Something to look forward to: The new M1-powered Apple Macs began shipping today, and Adobe told Photoshop users, "there's an app for that," well, sort of. Yesterday, Adobe released a Photoshop beta for both Windows and macOS based on Arm. It will still be some time before we see final versions, but support for the brand new Macs and the relatively new Surface Pro X looks promising.

On Monday, Adobe quietly released a beta version of Photoshop the runs natively on ARM64 architecture. This means that soon Windows Surface Pro X and the new M1 Macs will have fully compatible versions of one of Adobe's most popular apps. The news came will little fanfare in the form of a couple of newly posted Windows and macOS support pages on Adobe's website. Developer Jeremy Sinclair noticed the pages today and put the word out via Twitter.

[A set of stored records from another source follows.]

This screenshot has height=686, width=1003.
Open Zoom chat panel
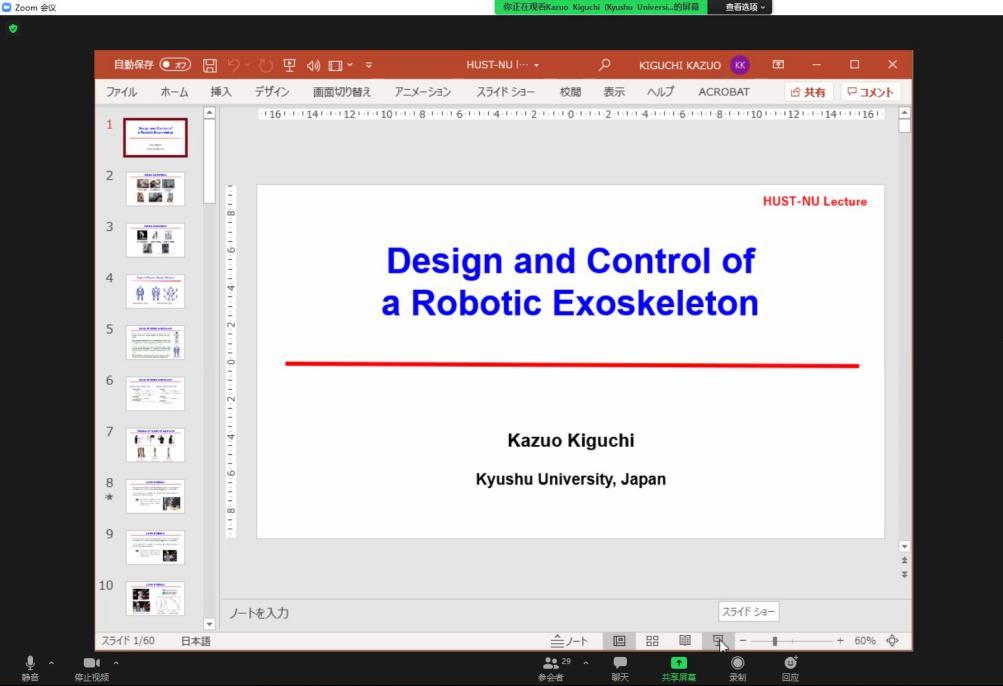(620, 668)
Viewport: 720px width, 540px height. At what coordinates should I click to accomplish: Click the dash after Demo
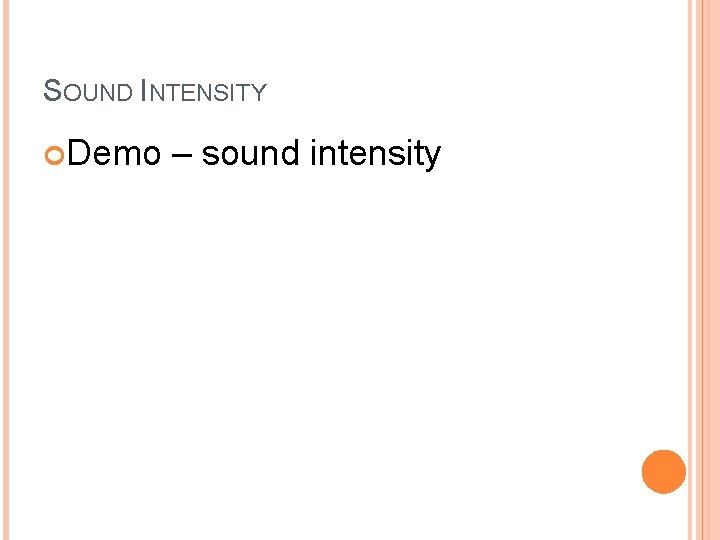pyautogui.click(x=181, y=155)
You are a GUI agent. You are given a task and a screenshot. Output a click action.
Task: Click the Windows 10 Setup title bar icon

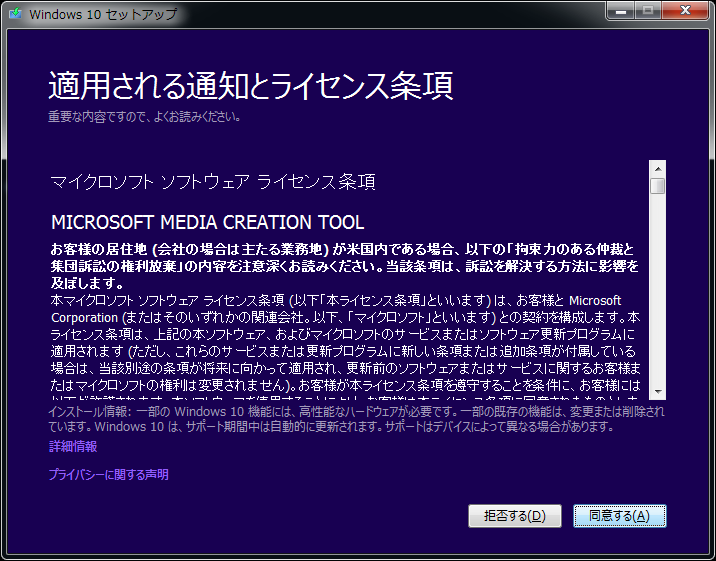pyautogui.click(x=15, y=14)
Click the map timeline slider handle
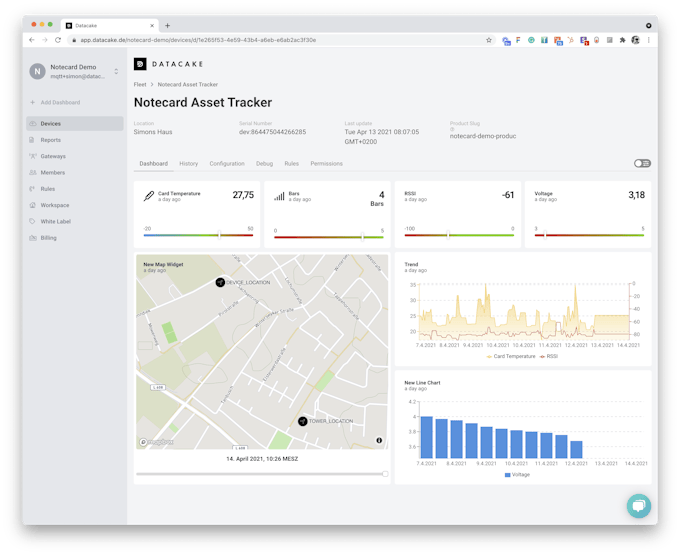 click(385, 473)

Native Arm support for the Creative Cloud suite is something Adobe has been promising since Microsoft announced the Surface Pro X last year. Nobody expected it to come overnight, but with the release of the new Arm-based MacBook Pro, MacBook Air, and Mac Mini, a fully compatible Photoshop on the horizon seems like almost perfect timing.

Currently, Adobe does not officially support Arm processors, and that does not change with the beta which is still a work in progress and have been released for testing. Flawless operation is not guaranteed or expected. Indeed, Sinclair has already come across a few bugs in the Windows version and reports that it is relatively unstable with plenty of crashing.

If you can't afford to deal with potentially project-breaking bugs in Photoshop on your new Surface Pro, you can still run the current version on Windows in x64 emulation mode. For M1 Macs, PS can run with the help of Rosetta technology in Big Sur.

Adobe has not indicated even a vague release window for the final Arm-based Photoshop. In the meantime, those interested in trying out the unfinished apps can download both the Windows and macOS versions from the "Beta apps" tab in the Creative Cloud desktop app.